Ellsworth Kelly Colors for a Large Wall 1951

  • MoMA, Floor 4, 406 The David Geffen Galleries

At the time of its production in 1951, Colors for a Large Wall was the largest painting Kelly had ever made. It brings together four strategies fundamental to modernism: the additive composition of similar elements (each square is painted separately), the use of chance (each square is arranged randomly), the idea of the readymade (each color was taken from the French craft paper Kelly used to produce the collage on which the painting is based), and the allover grid of its composition. The result is a painting in which no aspect of its appearance has been determined by the artist’s personal choices.

Gallery label from "Collection 1940s—1970s", 2019

“I have never been interested in painterliness,” Kelly said, using “painterliness” to mean “a very personal handwriting, putting marks on a canvas.” There is no personal handwriting, nor even any marks as such, in Colors for a Large Wall, which comprises sixty-four abutting canvases, each the same size (a fraction under a foot square) and each painted a single color. Not even the colors themselves, or their position in relation to each other, could be called personal; Kelly derived them from commercial colored papers, and their sequence is arbitrary. Kelly made Colors for a Large Wall while living in Paris, where he worked from 1948 to 1954. While there he began introducing elements of chance into his compositions, one of several strategies he deployed to create what he called “anonymous” works. Produced at the height of Abstract Expressionism, this work has that style’s mural scale, and Kelly thought deeply about the relationship of painting to architecture: he saw it as one of figure and ground, with the wall as background and the painting as a figure set upon it. Unlike the Abstract Expressionists, however, Kelly resolutely suppressed the presence of painterly gesture. “I want to eliminate the ‘I made this’ from my work,” he declared.

Publication excerpt from From MoMA Highlights: 375 Works from The Museum of Modern Art, New York (New York: The Museum of Modern Art, 2019)

Kelly arranged the sixty–four square panels of the grid in an arbitrary sequence, likening his method to the "the work of a bricklayer." Using squares of commercial colored paper left over from a previous series of collages, he first made a study for Colors for a Large Wall.
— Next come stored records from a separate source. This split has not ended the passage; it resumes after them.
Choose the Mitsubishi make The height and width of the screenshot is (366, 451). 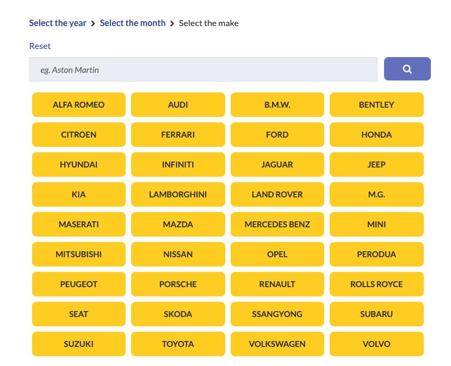(x=78, y=254)
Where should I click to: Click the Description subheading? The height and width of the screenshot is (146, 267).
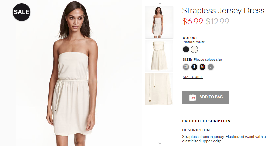point(196,130)
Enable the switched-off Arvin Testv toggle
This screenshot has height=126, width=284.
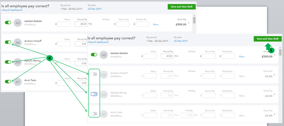pos(94,114)
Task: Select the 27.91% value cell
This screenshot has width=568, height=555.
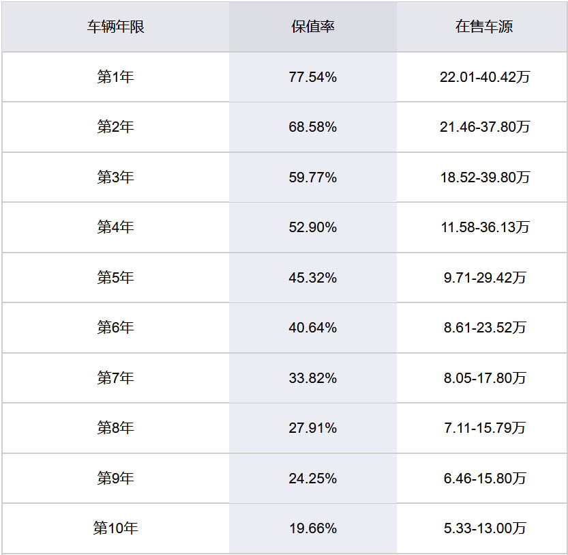Action: click(313, 428)
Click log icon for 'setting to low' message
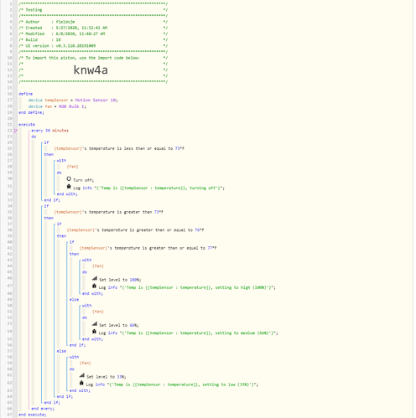Image resolution: width=416 pixels, height=418 pixels. 81,383
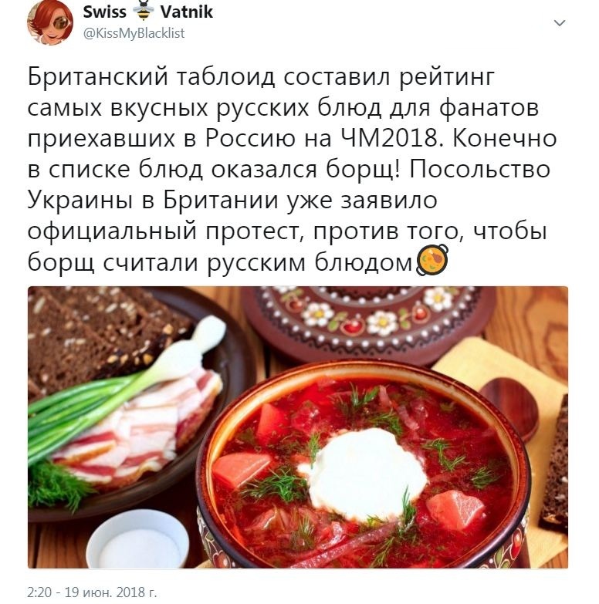This screenshot has height=604, width=599.
Task: Click the word Посольство in tweet text
Action: click(479, 169)
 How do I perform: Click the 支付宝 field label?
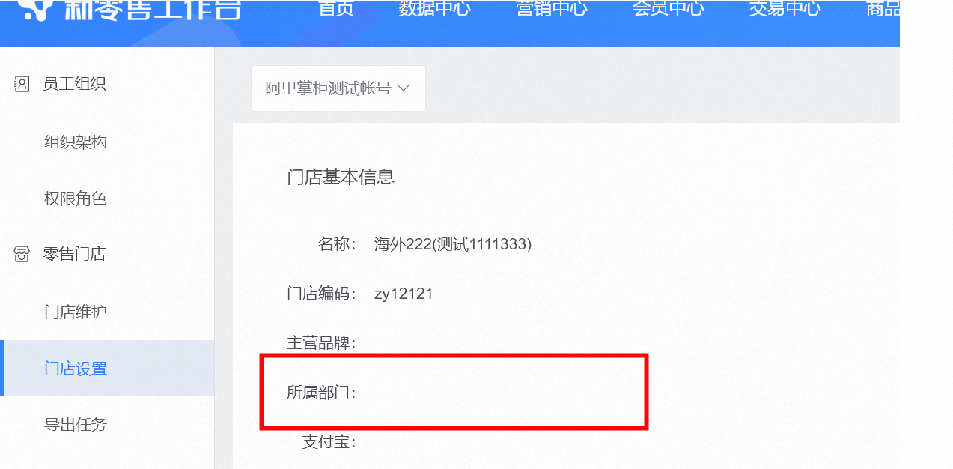tap(329, 441)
Then he precisely matched the hues of the papers with oil paint, and arranged the final, full–size panels in strict adherence to the paper study.

Gallery label from 2006.
Medium
Oil on canvas, sixty-four panels
Dimensions
7' 10 1/2" x 7' 10 1/2" (240 x 240 cm)
Credit
Gift of the artist
Object number
1067.1969.a-b
Copyright
© 2019 Ellsworth Kelly
Department
Painting and Sculpture

If you would like to reproduce an image of a work of art in MoMA’s collection, or an image of a MoMA publication or archival material (including installation views, checklists, and press releases), please contact Art Resource (publication in North America) or Scala Archives (publication in all other geographic locations).

All requests to license audio or video footage produced by MoMA should be addressed to Scala Archives at firenze@scalarchives.com. Motion picture film stills or motion picture footage from films in MoMA's Film Collection cannot be licensed by MoMA/Scala. For licensing motion picture film footage it is advised to apply directly to the copyright holders. For access to motion picture film stills please contact the Film Study Center. More information is also available about the film collection and the Circulating Film and Video Library.

If you would like to reproduce text from a MoMA publication or moma.org, please email text_permissions@moma.org. If you would like to publish text from MoMA’s archival materials, please fill out this permission form and send to archives@moma.org.

This record is a work in progress. If you have additional information or spotted an error, please send feedback to digital@moma.org.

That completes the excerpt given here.